Segment Start: DATA UNDER STUDY
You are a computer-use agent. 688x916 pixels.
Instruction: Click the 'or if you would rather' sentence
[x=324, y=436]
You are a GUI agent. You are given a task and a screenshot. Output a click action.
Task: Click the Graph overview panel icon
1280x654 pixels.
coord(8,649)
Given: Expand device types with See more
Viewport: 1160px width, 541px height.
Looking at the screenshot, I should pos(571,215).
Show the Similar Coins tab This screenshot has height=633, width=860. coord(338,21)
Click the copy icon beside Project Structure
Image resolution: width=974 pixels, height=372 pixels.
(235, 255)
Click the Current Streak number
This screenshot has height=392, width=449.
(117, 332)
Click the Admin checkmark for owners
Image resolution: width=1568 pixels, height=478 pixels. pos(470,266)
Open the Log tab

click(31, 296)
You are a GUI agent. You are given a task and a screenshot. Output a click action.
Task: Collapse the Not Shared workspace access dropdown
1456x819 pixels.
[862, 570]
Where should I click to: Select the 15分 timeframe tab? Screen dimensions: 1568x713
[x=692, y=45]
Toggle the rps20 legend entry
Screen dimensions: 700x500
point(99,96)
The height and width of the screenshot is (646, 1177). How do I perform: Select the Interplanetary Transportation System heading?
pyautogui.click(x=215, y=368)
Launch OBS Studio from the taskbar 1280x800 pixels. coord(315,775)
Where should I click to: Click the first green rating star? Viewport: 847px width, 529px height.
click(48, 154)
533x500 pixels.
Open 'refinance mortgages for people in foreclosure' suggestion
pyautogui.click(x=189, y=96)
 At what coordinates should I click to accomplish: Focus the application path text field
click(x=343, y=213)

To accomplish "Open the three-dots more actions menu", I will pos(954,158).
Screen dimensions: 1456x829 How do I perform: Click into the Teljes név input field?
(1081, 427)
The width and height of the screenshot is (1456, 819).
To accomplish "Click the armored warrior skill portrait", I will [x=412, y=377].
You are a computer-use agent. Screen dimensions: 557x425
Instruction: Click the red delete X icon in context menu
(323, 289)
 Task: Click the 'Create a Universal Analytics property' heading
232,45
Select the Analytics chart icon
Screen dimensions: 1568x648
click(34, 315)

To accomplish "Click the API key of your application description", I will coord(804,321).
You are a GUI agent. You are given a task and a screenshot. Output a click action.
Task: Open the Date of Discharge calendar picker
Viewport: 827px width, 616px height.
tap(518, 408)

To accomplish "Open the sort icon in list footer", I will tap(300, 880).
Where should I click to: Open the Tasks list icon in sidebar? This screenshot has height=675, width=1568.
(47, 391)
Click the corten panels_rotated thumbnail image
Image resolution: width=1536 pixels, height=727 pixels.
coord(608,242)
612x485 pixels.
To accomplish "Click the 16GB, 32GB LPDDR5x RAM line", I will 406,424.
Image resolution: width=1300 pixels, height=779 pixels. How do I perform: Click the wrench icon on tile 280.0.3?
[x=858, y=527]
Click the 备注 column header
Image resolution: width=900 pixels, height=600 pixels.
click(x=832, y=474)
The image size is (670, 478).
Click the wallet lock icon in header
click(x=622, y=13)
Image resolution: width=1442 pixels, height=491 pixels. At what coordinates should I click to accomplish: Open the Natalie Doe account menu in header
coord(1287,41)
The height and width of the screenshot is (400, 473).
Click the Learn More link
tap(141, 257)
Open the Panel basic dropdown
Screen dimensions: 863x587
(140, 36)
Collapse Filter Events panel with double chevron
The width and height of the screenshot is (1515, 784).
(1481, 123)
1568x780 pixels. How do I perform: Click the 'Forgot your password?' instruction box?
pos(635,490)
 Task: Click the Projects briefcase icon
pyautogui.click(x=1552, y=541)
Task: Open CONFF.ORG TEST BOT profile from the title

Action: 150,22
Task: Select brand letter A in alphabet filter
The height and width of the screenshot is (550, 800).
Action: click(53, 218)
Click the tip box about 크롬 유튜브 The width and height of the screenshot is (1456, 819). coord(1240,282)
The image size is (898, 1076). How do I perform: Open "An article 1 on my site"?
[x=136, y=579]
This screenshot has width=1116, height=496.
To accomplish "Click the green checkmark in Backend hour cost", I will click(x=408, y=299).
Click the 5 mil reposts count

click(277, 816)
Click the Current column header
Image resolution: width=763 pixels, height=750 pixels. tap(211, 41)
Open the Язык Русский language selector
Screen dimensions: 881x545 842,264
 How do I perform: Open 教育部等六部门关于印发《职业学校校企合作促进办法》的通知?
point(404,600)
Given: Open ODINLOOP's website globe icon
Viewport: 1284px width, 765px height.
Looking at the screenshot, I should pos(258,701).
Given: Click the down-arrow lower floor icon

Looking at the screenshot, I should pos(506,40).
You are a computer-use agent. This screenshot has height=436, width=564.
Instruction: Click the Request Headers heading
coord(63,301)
Segment End: DATA UNDER STUDY
== REQUIRED WORK ==
Output each line of the data exactly as it stands above.

== ANSWER SPACE ==
You are a computer-use agent. 688x916 pixels.
Instruction: Click the 'or if you would rather' sentence
[x=324, y=436]
You are a GUI agent. You are given a task and a screenshot. Output a click action.
Task: Click the Graph overview panel icon
1280x654 pixels.
coord(8,649)
Given: Expand device types with See more
Viewport: 1160px width, 541px height.
Looking at the screenshot, I should pos(571,215).
Show the Similar Coins tab This screenshot has height=633, width=860. coord(338,21)
Click the copy icon beside Project Structure
Image resolution: width=974 pixels, height=372 pixels.
(235, 255)
Click the Current Streak number
This screenshot has height=392, width=449.
(117, 332)
Click the Admin checkmark for owners
Image resolution: width=1568 pixels, height=478 pixels. pos(470,266)
Open the Log tab

click(31, 296)
You are a GUI agent. You are given a task and a screenshot. Output a click action.
Task: Collapse the Not Shared workspace access dropdown
1456x819 pixels.
[862, 570]
Where should I click to: Select the 15分 timeframe tab? Screen dimensions: 1568x713
[x=692, y=45]
Toggle the rps20 legend entry
Screen dimensions: 700x500
point(99,96)
The height and width of the screenshot is (646, 1177). How do I perform: Select the Interplanetary Transportation System heading?
pyautogui.click(x=215, y=368)
Launch OBS Studio from the taskbar 1280x800 pixels. coord(315,775)
Where should I click to: Click the first green rating star? Viewport: 847px width, 529px height.
click(48, 154)
533x500 pixels.
Open 'refinance mortgages for people in foreclosure' suggestion
pyautogui.click(x=189, y=96)
 At what coordinates should I click to accomplish: Focus the application path text field
click(x=343, y=213)

To accomplish "Open the three-dots more actions menu", I will pos(954,158).
Screen dimensions: 1456x829 How do I perform: Click into the Teljes név input field?
(1081, 427)
The width and height of the screenshot is (1456, 819).
To accomplish "Click the armored warrior skill portrait", I will [x=412, y=377].
You are a computer-use agent. Screen dimensions: 557x425
Instruction: Click the red delete X icon in context menu
(323, 289)
 Task: Click the 'Create a Universal Analytics property' heading
232,45
Select the Analytics chart icon
Screen dimensions: 1568x648
click(34, 315)

To accomplish "Click the API key of your application description", I will coord(804,321).
You are a GUI agent. You are given a task and a screenshot. Output a click action.
Task: Open the Date of Discharge calendar picker
Viewport: 827px width, 616px height.
tap(518, 408)

To accomplish "Open the sort icon in list footer", I will tap(300, 880).
Where should I click to: Open the Tasks list icon in sidebar? This screenshot has height=675, width=1568.
(47, 391)
Click the corten panels_rotated thumbnail image
Image resolution: width=1536 pixels, height=727 pixels.
coord(608,242)
612x485 pixels.
To accomplish "Click the 16GB, 32GB LPDDR5x RAM line", I will 406,424.
Image resolution: width=1300 pixels, height=779 pixels. How do I perform: Click the wrench icon on tile 280.0.3?
[x=858, y=527]
Click the 备注 column header
Image resolution: width=900 pixels, height=600 pixels.
click(x=832, y=474)
The image size is (670, 478).
Click the wallet lock icon in header
click(x=622, y=13)
Image resolution: width=1442 pixels, height=491 pixels. At what coordinates should I click to accomplish: Open the Natalie Doe account menu in header
coord(1287,41)
The height and width of the screenshot is (400, 473).
Click the Learn More link
tap(141, 257)
Open the Panel basic dropdown
Screen dimensions: 863x587
(140, 36)
Collapse Filter Events panel with double chevron
The width and height of the screenshot is (1515, 784).
(1481, 123)
1568x780 pixels. How do I perform: Click the 'Forgot your password?' instruction box?
pos(635,490)
 Task: Click the Projects briefcase icon
pyautogui.click(x=1552, y=541)
Task: Open CONFF.ORG TEST BOT profile from the title

Action: 150,22
Task: Select brand letter A in alphabet filter
The height and width of the screenshot is (550, 800).
Action: click(53, 218)
Click the tip box about 크롬 유튜브 The width and height of the screenshot is (1456, 819). coord(1240,282)
The image size is (898, 1076). How do I perform: Open "An article 1 on my site"?
[x=136, y=579]
This screenshot has width=1116, height=496.
To accomplish "Click the green checkmark in Backend hour cost", I will click(x=408, y=299).
Click the 5 mil reposts count

click(277, 816)
Click the Current column header
Image resolution: width=763 pixels, height=750 pixels. tap(211, 41)
Open the Язык Русский language selector
Screen dimensions: 881x545 842,264
 How do I perform: Open 教育部等六部门关于印发《职业学校校企合作促进办法》的通知?
point(404,600)
Given: Open ODINLOOP's website globe icon
Viewport: 1284px width, 765px height.
Looking at the screenshot, I should pos(258,701).
Given: Click the down-arrow lower floor icon

Looking at the screenshot, I should pos(506,40).
You are a computer-use agent. This screenshot has height=436, width=564.
Instruction: Click the Request Headers heading
coord(63,301)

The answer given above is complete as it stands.